Mit Todesmarsch nach Chiasso legt Juval Marlon einmal mehr einen Film vor, der provozieren will – dabei jedoch inhaltlich weitgehend ins Leere läuft.
Im Zentrum steht der mittlerweile verstorbene Marco Klammer, der sich auf eine Reise nach Chiasso im Schweizer Kanton Tessin begibt, um das Grab seiner Kollegin Shivabel Coeurnoir zu besuchen. Begleitet wird diese Reise von Interviews mit Klammer und Isabelle Fitzgerald sowie von zahlreichen alten und neu gedrehten Filmausschnitten.

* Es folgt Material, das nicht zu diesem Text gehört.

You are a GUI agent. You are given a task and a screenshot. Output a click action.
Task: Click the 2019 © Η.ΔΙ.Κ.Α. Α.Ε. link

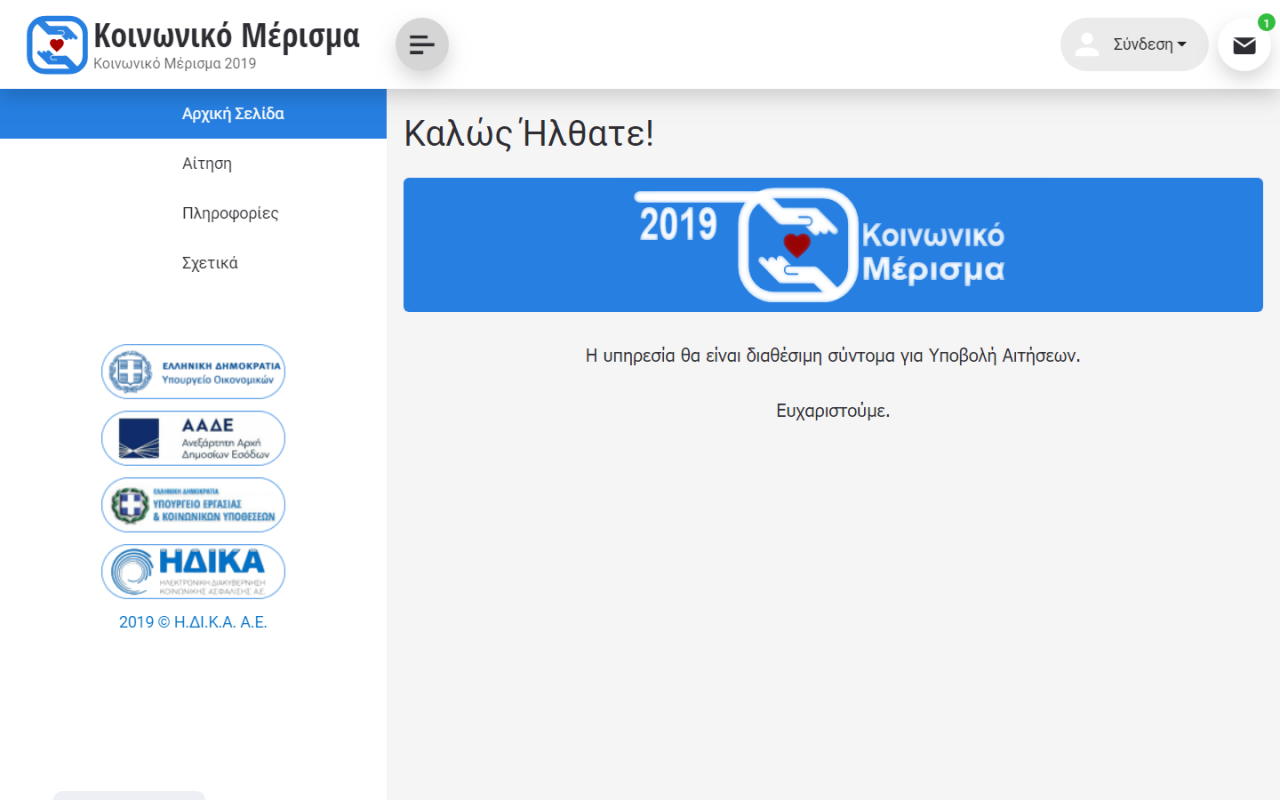click(x=193, y=622)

Was als dokumentarische Auseinandersetzung mit Verlust, Trauer und Selbstreflexion beginnt, verliert sich jedoch schnell in typischen Stilmitteln des Regisseurs. Die eingestreuten Szenen – die erneut stark auf explizite Darstellungen sexueller Gewalt und Tod setzen – wirken weniger wie eine inhaltliche Notwendigkeit, sondern vielmehr wie kalkulierte Provokation. Dadurch geht der dokumentarische Kern nahezu vollständig verloren.
Zwar gewährt Klammer intime Einblicke in seine Gefühlswelt, und stellenweise entsteht tatsächlich eine spürbare persönliche Tiefe. Auch der kurze Blick in die Underground-Szene besitzt einen gewissen Reiz. Doch all das bleibt fragmentarisch und unausgereift. Die emotionale Reise entwickelt weder erzählerische Spannung noch inhaltliche Substanz.
Am Ende stellt sich die Frage nach dem Mehrwert: Für eingefleischte Fans Klammers mag der Film eine besondere Bedeutung haben. Für alle anderen bietet er wenig Orientierung, kaum Erkenntnisgewinn und über weite Strecken schlicht Langeweile.
Der Todesmarsch nach Chiasso ist daher ein selbstreferenzielles Projekt, das mehr schockiert als bewegt – und dabei seine eigene Thematik aus den Augen verliert.